Paul Lake learns of war-hero great uncle by watching MOTD2
Match of the Day 2 is probably the last place you'd expect to learn about your family tree.
But for former Manchester City captain Paul Lake, the 9 November edition turned into an episode of Who Do You Think You Are?
Lake, 46, discovered he had a footballing great uncle who died in World War One by watching the highlights show on Remembrance Sunday.
George Andrew Lake was among a roll call of players who died in action during the Great War broadcast at the end of the programme.
Paul Lake was watching with his wife Jo, who asked him if he had any footballing ancestry.
Lake thought not but Jo decided to do some online research, which eventually led to confirmation that he is related to George Lake, who played once for Chelsea in 1913-14.
"This has come as a huge surprise to me and my siblings," said Lake, who now works for the Premier League as club support manager.
The midfielder, whose career was cut short by a horrific cruciate ligament injury suffered in 1990, explained in a blog post that, after discovering that George Lake played for Chelsea, his wife contacted the club's historian Rick Glanvill.
Glanvill told her that George Lake joined Chelsea from Manchester City after living in the Manchester districts of Ardwick and Clayton. He gave Paul access to a private family tree, which confirmed that George Lake was the older brother of Paul's paternal grandfather, Harold.

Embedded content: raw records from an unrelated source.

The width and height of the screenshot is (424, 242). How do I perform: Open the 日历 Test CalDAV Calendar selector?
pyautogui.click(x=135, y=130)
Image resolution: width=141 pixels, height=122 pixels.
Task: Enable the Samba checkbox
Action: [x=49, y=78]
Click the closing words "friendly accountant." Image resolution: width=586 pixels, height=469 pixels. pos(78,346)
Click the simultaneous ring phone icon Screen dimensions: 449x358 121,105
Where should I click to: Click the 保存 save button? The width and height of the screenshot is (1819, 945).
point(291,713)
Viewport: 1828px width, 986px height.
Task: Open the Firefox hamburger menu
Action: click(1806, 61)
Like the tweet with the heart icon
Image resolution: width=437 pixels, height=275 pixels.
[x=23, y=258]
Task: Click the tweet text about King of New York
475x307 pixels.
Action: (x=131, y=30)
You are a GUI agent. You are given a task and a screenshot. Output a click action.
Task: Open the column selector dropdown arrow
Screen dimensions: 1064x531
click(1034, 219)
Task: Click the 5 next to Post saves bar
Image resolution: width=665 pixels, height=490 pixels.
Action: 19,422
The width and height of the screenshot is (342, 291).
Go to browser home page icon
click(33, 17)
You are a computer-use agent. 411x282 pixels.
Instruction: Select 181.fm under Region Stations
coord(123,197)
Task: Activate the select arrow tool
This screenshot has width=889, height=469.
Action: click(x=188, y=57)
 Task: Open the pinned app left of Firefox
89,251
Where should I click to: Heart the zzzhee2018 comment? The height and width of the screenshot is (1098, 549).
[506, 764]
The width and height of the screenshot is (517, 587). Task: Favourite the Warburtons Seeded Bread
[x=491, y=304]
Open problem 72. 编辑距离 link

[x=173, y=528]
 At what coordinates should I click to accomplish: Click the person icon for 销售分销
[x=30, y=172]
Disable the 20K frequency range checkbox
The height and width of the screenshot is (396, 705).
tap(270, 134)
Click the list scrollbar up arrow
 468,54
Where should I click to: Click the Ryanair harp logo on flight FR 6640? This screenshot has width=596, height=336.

George Lake, born in 1889, was conscripted to the forces in 1915, taking up duties as an army cyclist, but was killed in November 1918 after a battle at the Sambre-Oise Canal in France - which also claimed the life of poet Wilfred Owen - days before the Armistice.
Lake said: "We're not sure why George's story wasn't passed down through the generations - my dad died in 1997 but never mentioned his uncle - but we have since learned that his grave is in Frasnoy, Normandy, and we understand that his name is on a war memorial in Clayton, not far from the Etihad Stadium."
Fittingly, Lake visited Ypres in Belgium at the weekend for the Premier League's 'Truce' football tournament, which commemorated the war by inviting youth teams from across Europe to play against each other and to learn about the conflict.
"For me, hearing about the experiences that our 'Tommies' - including great uncle George - endured in the Great War has been hugely emotional," added Lake.
"I'm looking forward to learning more about my brave ancestor."